Winemaking Problems Solved, edited by Christian E. Butzke
Title of book: | Winemaking Problems Solved |
Author: | Ed. Christian E. Butzke |
Publisher: | Woodhead Publishing |
Publication date: | July 2010 |
ISBN | 978 1 84569 475 3 |
Pages: | 398 |
Price: | £135.00 / US$230.00 / €160 +P&P |
This is a bit like the wine equivalent of the Haynes car repair manual. It’s divided into subject groups, and within each category follows a useful question and answer format.
It doesn’t deal with any pro-active or preventative ‘winemaking’ in the vineyard, but deals with issues as they arise and may be experienced in the winery. So the book is targeting to be a ‘real time’ tool. Perhaps the preventative approach comes by reading it before the harvest.
As well as ‘pure’ winemaking issues, those of packaging finished wine and questions about winemaking equipment are included, with some questions appearing quite simple but yielding interesting and useful information, at least for a non-winemaker. For example, how many corks out of a 5,000 cork bale would I need to sample to assure a taint rate of less than one bottle in five cases?
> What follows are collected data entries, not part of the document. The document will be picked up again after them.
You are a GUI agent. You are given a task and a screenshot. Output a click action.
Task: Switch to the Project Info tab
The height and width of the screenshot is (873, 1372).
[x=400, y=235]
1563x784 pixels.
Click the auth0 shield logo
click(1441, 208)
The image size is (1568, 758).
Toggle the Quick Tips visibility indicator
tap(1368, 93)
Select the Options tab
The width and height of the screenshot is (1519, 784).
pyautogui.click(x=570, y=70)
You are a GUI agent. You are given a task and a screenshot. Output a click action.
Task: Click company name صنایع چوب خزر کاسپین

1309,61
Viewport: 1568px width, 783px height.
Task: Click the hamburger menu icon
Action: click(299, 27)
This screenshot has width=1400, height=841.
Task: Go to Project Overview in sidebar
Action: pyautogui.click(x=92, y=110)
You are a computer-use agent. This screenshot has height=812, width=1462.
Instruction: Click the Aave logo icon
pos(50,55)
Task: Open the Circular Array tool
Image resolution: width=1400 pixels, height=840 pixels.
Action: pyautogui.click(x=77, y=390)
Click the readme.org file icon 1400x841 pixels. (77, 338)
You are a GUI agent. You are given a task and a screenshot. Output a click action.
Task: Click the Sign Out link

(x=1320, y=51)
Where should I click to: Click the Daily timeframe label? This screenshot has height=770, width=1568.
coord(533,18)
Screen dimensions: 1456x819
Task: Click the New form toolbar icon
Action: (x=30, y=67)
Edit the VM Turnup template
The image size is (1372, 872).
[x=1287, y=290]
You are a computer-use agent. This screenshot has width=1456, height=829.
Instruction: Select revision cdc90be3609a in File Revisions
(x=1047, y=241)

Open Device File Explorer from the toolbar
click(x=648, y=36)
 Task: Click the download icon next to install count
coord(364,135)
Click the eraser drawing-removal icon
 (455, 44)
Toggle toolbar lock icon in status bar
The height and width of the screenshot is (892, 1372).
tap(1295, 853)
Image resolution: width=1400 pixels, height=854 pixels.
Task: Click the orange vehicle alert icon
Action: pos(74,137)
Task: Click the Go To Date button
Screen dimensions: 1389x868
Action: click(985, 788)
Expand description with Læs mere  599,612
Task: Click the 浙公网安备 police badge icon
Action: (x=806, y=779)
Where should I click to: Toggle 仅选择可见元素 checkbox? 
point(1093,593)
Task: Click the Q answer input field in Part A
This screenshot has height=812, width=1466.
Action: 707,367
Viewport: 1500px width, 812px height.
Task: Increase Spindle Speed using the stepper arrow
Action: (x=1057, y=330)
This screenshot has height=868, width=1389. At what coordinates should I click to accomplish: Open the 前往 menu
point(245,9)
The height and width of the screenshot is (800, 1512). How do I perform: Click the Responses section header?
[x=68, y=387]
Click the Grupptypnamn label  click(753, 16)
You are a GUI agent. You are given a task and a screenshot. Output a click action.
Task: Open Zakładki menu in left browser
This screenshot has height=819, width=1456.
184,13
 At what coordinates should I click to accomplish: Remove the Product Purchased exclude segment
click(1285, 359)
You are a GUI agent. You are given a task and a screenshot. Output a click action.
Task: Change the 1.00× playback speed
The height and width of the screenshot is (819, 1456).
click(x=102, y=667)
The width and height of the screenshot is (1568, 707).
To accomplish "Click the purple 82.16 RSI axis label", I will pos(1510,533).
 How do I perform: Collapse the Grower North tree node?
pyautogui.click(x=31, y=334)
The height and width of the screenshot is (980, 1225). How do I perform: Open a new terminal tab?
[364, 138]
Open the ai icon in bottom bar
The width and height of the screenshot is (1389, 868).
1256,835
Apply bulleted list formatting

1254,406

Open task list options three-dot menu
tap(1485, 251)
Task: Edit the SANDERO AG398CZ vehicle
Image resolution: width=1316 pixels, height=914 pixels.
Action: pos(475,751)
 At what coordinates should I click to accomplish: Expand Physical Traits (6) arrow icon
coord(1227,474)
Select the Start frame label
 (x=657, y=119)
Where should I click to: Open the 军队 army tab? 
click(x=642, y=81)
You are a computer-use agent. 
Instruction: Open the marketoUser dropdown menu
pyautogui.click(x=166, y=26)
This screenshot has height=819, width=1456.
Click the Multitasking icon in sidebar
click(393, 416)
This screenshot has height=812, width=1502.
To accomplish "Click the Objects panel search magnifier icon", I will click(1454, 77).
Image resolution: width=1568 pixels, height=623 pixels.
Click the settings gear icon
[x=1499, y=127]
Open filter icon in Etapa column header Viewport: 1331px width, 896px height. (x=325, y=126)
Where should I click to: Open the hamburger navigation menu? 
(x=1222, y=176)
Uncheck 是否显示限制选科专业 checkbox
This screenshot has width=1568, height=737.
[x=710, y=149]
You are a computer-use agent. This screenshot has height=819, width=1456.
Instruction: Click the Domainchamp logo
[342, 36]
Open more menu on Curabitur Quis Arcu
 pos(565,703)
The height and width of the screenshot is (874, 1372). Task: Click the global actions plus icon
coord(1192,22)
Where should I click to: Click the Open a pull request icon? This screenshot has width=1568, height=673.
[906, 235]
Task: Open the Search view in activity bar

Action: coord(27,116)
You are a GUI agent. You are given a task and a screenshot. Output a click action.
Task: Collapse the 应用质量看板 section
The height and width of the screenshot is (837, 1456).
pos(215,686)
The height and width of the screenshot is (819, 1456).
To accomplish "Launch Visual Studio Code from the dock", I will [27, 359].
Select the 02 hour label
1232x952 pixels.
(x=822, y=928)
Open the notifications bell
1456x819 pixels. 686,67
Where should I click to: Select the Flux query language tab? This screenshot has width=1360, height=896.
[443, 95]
And, what is stainless steel? And, how do I clean my wine tanks? The latter question yields a 33 point action plan.
If the technicalities and options of problem-solving in winemaking have a regional bias, then it may be found here, as all the academic contributors are from USA institutions. In addition there are one or two non-academic contributions from practitioners outside the USA. Does this mean one should interpret that the USA has particular issues with Brettanomyces spoilage, as a full 54 pages are devoted to it; that’s more than 1/8th of the entire book. Or is Brettanomyces a growing global issue that needs detailed attention? Nonetheless there are eminent names in the list of contributors.
Other answers are extremely succinct, for example, does filtration affect wine quality? Answer – yes … but in both ways – it can clean up a wine, or take stuff out. Or, what is a yeast strain? Though this latter point doesn’t really qualify as problem-solving.
There is a mix of this type of short, information-providing entry of definitions, alongside the more detailed practical entries like how to perform a bubble point membrane filter integrity test, or how to store and rehydrate malolactic starter cultures. And while this is not an exhaustive manual on things that can go awry during winemaking and how to fix them, there is useful information here.